Three factors amplify the effect:
Message consistency. If your website says “SEO consultant,” LinkedIn says “digital strategist,” and the industry directory says “web agency,” you’re spreading the probability across three different categories. The model doesn’t build a strong association for any of the three. Concentrate everything on one precise association: “[your brand] + [your category] + [your specific target].”
Volume of sources. Your website alone isn’t enough. You need your website, Google Business, LinkedIn, industry directories, vertical media, Wikipedia if relevant, press releases, bios on platforms, marketplace profiles, citations in third-party articles. Every source that replicates the same association is a vote in favor of your log-probability.
Proximity to dominant brands. If your brand appears in the same context as brands with high log-probability — “like Mailchimp, Brevo, and [your brand], email marketing tools allow you to…” — the model builds a category association that raises your probability even for generic queries. It’s not a trick: it’s how training on real data works.
Concentrate everything on one precise association: “[your brand] + [your category] + [your specific target].”
How to measure where you are now
Before building, measure. The test is simple and requires no tools:
- Open 10 fresh conversations with ChatGPT (not the same one — each conversation is an independent sampling)
- In each, ask: “what’s the best [your category]?” or “who are the leading [your category] in Italy?”

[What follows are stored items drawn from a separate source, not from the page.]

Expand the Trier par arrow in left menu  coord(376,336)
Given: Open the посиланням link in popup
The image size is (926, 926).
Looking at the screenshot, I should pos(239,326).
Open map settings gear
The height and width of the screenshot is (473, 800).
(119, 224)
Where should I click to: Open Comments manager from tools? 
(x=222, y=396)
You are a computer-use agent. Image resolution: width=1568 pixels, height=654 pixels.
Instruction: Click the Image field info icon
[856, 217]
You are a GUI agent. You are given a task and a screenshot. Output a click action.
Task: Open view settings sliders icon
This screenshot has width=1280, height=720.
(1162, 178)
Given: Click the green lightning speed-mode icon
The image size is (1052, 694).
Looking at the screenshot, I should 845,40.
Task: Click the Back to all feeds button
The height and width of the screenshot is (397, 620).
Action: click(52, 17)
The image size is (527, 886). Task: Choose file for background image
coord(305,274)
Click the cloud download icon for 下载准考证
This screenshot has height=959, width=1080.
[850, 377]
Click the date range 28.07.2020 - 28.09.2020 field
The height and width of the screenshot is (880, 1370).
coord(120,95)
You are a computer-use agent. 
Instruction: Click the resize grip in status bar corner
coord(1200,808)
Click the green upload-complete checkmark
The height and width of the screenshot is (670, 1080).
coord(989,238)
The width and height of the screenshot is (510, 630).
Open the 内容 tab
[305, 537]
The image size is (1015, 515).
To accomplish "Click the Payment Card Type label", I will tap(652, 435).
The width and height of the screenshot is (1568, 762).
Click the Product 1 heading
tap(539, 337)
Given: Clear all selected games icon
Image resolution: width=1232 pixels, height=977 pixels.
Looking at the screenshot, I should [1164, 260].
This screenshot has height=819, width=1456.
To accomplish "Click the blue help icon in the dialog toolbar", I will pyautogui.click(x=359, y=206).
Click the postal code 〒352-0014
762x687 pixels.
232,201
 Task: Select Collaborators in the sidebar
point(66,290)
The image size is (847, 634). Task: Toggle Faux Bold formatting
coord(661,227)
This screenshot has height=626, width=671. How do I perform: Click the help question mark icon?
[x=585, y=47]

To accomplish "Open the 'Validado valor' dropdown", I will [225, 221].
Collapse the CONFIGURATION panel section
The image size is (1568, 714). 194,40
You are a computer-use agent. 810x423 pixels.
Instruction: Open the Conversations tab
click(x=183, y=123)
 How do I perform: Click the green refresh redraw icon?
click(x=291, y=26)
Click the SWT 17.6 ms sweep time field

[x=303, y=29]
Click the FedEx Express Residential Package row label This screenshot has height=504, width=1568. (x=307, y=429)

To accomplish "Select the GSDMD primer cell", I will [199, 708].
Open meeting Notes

- Count how many times your brand appears
The result is a rough estimate of your relative log-probability:
- 0/10: your log-probability is nearly zero — the model hasn’t built the association
- 3-4/10: you’re in the middle band — the association exists but is weak
- 7-10/10: you’re in the high band — the association is solid and the model generates you automatically
Run the same test on your main competitor. The gap between their score and yours is the log-probability gap you need to close. If they’re at 8/10 and you’re at 0/10, it’s not solved with one piece of content — it’s solved with a systematic plan for building associations.
The operational plan
The concrete target is to bring the “[your brand] + [your category]” association onto at least 15 distinct, authoritative sources, spread over a span of 6-12 months.
- Month 1-2: define the precise target association. One phrase, not variants. Update it on your website, Google Business, LinkedIn, all existing directories.
- Month 3-6: build the external sources. Guest posts on vertical media, press releases, citations in other authors’ articles, profiles on marketplaces and aggregators. Each piece must contain the explicit association — not just the brand name, but the brand + the category.
- Month 6-12: maintain the cadence. Log-probability is built through repetition over time, not through an initial burst. An external editorial plan with at least 2 new sources a month is the right approach.
Measure each quarter with the 10-conversation test. The goal isn’t perfection — it’s shifting the distribution in your favor relative to competitors.
The key point
The model has no opinions about your brand. It has probabilities. And probabilities are built with data — specifically, with the frequency and consistency with which your brand appears associated with your category in the sources the model is trained on.
This is the physical mechanism that separates the brands AI generates automatically from those it never cites. It’s not luck, it’s not an opaque algorithm — it’s a probability distribution you can shift.
Start with the 10-conversation test today. What you discover is your real starting point.